• TASK PROMPT
Filter the entries for the word "will". Copy each line that has it.
[DATA TO USE — start]
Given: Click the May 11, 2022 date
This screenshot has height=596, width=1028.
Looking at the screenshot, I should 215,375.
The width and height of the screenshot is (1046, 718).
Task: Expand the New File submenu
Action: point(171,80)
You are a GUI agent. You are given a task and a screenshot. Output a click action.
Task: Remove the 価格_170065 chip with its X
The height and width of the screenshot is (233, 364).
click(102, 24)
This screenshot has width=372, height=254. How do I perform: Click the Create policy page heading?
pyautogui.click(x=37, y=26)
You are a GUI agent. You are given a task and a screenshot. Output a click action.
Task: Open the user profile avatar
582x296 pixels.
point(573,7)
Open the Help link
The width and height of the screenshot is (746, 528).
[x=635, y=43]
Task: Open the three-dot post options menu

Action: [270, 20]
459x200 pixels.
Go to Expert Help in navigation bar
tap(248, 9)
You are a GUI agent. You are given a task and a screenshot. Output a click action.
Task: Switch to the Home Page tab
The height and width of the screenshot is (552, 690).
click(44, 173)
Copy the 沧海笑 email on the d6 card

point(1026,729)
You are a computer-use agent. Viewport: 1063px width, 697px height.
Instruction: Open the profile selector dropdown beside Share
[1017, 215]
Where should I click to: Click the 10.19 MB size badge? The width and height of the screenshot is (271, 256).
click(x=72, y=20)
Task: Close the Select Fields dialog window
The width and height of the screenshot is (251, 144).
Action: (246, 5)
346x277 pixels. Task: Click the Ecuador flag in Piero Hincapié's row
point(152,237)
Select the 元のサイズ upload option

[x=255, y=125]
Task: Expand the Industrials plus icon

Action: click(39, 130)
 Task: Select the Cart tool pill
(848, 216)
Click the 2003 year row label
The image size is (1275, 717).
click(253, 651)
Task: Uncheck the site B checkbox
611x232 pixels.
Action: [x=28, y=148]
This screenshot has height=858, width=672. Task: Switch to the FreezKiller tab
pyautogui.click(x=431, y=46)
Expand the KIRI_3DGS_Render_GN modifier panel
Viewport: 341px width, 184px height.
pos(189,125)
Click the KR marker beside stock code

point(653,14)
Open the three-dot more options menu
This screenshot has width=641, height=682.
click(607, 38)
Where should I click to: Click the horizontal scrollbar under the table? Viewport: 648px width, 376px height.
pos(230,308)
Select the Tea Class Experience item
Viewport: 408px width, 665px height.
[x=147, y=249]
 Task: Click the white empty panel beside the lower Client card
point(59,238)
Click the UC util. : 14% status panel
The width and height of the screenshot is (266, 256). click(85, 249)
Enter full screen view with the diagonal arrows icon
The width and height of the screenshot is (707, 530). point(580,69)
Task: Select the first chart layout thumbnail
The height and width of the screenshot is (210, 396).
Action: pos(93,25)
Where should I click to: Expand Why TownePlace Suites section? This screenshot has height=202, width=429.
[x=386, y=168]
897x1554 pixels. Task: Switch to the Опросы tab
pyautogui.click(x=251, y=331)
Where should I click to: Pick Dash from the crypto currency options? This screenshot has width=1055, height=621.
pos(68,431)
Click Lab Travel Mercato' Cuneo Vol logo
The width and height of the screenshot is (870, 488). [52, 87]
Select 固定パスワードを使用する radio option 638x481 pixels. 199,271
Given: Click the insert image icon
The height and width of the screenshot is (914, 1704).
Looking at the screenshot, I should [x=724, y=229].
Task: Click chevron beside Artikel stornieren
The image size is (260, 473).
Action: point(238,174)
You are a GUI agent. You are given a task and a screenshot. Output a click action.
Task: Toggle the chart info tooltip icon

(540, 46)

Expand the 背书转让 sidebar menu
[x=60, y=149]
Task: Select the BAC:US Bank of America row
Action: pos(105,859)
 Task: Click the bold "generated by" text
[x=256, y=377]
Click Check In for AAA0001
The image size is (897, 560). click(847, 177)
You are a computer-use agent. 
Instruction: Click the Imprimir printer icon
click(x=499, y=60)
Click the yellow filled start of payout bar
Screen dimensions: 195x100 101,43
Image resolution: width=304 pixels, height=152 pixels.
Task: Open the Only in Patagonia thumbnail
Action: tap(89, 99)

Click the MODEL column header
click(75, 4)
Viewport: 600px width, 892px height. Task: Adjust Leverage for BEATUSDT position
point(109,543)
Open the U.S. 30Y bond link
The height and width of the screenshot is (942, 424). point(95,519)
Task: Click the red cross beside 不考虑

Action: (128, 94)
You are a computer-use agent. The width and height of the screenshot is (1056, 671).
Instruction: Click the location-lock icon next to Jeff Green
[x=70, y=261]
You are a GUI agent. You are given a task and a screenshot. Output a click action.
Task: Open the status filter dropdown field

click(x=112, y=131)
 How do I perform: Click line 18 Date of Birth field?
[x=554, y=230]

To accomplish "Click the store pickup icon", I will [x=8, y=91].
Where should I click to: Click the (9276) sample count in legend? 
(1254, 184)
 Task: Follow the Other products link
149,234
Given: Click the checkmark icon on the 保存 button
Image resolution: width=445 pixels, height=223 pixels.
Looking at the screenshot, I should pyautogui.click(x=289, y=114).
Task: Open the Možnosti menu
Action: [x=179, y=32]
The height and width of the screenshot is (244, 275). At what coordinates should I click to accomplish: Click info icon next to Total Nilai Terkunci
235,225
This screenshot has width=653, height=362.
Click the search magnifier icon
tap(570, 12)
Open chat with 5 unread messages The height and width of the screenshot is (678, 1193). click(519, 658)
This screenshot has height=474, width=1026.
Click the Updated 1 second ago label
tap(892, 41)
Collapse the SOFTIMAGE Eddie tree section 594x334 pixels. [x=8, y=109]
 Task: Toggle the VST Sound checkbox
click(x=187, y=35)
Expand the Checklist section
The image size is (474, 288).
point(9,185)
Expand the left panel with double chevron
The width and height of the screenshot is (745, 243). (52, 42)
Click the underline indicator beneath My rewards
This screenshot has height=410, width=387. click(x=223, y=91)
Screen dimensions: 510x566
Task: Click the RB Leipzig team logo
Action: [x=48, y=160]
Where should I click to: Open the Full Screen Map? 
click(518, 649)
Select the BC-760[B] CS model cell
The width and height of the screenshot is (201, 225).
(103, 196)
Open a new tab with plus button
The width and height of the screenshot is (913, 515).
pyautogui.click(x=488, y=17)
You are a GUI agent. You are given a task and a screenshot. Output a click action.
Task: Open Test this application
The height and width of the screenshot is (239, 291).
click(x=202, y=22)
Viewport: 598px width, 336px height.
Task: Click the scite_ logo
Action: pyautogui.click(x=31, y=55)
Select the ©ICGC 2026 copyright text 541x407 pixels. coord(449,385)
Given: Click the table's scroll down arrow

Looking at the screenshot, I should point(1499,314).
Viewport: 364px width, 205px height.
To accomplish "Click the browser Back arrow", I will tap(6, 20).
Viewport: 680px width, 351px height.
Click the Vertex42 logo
[DATA TO USE — finish]
• EXERCISE RESPONSE
To accomplish "Click the store pickup icon", I will [x=8, y=91].
To accomplish "Click the browser Back arrow", I will tap(6, 20).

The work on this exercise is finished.